Stored data
[Start of section]

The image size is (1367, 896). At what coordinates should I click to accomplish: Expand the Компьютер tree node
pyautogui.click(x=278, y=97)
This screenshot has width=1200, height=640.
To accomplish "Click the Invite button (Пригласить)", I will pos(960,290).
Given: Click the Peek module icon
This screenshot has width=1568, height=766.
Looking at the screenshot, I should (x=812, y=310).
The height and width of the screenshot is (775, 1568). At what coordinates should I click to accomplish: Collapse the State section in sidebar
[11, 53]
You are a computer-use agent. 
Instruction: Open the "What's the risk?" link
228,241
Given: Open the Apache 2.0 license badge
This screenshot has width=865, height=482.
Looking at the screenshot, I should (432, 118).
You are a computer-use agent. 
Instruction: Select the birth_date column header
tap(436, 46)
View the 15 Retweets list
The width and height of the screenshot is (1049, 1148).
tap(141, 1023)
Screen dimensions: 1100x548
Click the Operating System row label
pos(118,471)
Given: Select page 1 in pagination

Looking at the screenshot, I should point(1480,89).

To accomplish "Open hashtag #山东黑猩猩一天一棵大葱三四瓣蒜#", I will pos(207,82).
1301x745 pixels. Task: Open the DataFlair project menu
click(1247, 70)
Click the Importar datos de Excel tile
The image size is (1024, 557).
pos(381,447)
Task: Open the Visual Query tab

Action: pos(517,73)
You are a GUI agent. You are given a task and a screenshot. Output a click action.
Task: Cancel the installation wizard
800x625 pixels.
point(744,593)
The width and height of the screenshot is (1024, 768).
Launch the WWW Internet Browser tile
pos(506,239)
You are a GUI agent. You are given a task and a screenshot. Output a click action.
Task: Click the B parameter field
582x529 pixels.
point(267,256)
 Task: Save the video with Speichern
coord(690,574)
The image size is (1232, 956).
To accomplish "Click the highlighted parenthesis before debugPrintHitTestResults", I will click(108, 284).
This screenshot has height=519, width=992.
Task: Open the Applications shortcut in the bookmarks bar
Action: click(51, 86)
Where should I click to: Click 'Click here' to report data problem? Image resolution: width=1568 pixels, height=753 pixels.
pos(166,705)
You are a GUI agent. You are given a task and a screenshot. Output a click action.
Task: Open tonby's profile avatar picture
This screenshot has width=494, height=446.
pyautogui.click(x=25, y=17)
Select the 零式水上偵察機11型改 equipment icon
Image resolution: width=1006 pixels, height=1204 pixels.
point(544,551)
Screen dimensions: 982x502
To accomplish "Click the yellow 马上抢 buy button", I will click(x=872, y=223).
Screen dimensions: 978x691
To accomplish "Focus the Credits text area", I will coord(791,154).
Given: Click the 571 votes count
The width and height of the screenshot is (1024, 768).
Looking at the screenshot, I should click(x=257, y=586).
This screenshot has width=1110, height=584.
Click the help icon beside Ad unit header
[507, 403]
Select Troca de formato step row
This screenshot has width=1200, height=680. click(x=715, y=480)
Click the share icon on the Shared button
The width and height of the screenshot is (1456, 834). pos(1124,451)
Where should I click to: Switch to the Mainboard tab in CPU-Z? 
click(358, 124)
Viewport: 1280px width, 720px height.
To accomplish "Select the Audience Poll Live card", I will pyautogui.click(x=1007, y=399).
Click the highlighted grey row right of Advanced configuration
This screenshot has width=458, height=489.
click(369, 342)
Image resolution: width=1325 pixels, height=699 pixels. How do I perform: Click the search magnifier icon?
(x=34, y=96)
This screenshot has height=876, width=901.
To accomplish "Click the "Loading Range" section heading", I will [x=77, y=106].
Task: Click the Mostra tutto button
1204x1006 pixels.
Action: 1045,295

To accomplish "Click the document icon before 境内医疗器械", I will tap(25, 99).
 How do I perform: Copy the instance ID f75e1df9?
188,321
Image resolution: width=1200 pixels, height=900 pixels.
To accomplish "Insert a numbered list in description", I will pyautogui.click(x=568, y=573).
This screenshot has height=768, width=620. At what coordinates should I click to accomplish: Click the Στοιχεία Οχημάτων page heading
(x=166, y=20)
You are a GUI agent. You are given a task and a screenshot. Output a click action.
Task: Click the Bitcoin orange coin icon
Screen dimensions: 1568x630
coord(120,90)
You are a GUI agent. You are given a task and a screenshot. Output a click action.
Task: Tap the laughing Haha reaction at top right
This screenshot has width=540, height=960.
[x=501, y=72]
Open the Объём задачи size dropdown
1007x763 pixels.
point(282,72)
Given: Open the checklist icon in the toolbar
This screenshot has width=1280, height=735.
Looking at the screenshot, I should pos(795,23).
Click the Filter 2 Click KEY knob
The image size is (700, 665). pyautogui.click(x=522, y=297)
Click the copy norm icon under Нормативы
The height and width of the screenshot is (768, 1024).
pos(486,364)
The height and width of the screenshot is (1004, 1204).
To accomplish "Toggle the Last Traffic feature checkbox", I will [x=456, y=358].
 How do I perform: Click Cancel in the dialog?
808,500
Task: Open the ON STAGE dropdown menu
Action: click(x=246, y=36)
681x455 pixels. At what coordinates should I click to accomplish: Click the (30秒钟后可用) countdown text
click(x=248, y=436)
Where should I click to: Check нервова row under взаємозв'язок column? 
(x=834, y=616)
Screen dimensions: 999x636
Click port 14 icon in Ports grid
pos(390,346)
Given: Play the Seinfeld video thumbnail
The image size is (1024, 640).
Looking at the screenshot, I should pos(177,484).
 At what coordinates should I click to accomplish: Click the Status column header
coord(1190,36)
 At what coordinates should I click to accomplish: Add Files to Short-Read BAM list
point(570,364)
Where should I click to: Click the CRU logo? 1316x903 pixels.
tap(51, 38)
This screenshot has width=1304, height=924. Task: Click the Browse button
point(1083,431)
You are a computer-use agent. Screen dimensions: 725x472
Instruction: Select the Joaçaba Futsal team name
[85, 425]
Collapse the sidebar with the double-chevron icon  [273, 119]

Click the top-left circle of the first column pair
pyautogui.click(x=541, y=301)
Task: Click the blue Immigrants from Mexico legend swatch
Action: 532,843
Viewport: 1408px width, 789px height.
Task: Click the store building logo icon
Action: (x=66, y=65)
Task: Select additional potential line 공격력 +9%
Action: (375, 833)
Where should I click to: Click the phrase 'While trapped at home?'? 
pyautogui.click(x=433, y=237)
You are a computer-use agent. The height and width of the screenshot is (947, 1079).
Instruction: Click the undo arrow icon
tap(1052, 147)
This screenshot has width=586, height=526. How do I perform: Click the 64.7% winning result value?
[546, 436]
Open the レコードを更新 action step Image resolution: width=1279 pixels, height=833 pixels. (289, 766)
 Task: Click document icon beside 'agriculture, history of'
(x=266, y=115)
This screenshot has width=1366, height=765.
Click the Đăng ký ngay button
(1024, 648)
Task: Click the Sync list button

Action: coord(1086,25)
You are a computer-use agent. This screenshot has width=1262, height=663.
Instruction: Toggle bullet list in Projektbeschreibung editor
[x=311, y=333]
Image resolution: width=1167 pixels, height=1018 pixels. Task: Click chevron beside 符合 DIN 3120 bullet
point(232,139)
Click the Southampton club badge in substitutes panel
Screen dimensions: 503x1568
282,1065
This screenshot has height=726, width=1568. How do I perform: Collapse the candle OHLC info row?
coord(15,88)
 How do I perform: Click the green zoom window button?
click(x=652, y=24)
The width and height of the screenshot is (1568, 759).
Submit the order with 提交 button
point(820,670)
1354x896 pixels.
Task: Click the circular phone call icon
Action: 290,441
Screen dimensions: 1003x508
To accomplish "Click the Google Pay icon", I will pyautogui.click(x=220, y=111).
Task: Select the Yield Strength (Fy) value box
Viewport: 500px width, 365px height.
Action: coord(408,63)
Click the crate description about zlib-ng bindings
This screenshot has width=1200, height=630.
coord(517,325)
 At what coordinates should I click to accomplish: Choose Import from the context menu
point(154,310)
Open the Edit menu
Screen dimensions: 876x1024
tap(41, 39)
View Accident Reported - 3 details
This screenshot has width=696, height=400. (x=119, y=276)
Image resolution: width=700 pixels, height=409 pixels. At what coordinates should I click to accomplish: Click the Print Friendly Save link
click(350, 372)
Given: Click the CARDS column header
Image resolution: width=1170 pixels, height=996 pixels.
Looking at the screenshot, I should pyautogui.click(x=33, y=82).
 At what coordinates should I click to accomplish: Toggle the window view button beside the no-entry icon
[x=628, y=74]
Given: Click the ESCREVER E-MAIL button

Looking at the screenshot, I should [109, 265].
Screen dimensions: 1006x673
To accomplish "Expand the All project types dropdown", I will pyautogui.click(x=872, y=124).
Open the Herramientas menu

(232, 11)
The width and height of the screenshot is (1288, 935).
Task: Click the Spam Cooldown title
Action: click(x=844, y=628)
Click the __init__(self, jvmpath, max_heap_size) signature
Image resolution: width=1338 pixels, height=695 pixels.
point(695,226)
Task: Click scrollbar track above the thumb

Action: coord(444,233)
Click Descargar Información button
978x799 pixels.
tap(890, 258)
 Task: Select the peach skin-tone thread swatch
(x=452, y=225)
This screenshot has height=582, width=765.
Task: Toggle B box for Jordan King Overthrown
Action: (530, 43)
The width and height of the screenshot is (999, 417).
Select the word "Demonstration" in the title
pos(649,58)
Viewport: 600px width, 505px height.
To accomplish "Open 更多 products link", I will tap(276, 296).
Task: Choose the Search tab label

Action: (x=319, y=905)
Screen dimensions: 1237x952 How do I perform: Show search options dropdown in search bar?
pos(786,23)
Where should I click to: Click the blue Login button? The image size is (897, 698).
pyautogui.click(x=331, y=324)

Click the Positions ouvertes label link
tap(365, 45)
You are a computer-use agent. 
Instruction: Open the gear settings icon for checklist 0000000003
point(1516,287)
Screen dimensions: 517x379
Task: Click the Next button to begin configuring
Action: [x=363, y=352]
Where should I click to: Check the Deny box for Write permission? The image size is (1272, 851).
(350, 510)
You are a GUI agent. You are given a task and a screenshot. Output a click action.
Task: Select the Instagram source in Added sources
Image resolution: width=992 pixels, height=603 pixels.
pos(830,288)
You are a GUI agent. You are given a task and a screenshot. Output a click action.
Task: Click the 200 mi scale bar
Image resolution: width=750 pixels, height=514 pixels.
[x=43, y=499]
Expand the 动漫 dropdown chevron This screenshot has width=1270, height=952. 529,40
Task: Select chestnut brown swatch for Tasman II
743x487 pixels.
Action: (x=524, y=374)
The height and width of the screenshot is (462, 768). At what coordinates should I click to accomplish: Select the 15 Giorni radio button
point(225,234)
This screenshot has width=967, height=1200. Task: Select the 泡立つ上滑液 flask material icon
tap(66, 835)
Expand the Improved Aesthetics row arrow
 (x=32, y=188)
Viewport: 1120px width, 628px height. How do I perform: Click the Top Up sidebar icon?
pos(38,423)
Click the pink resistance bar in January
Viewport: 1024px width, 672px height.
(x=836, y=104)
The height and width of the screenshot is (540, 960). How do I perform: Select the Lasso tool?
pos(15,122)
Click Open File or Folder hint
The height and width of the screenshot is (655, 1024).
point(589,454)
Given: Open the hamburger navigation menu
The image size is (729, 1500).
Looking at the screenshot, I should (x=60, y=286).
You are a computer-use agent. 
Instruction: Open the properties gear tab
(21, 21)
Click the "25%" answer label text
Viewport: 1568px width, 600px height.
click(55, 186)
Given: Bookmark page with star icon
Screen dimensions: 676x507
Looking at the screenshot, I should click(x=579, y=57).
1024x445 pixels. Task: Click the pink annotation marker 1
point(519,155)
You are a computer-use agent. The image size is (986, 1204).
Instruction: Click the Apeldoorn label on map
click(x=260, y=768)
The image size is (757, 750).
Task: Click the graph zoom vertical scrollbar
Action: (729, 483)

[End of section]

** Work task **
Respond with one number, the count of lines in the data that hold the string "badge".

** Written reply **
2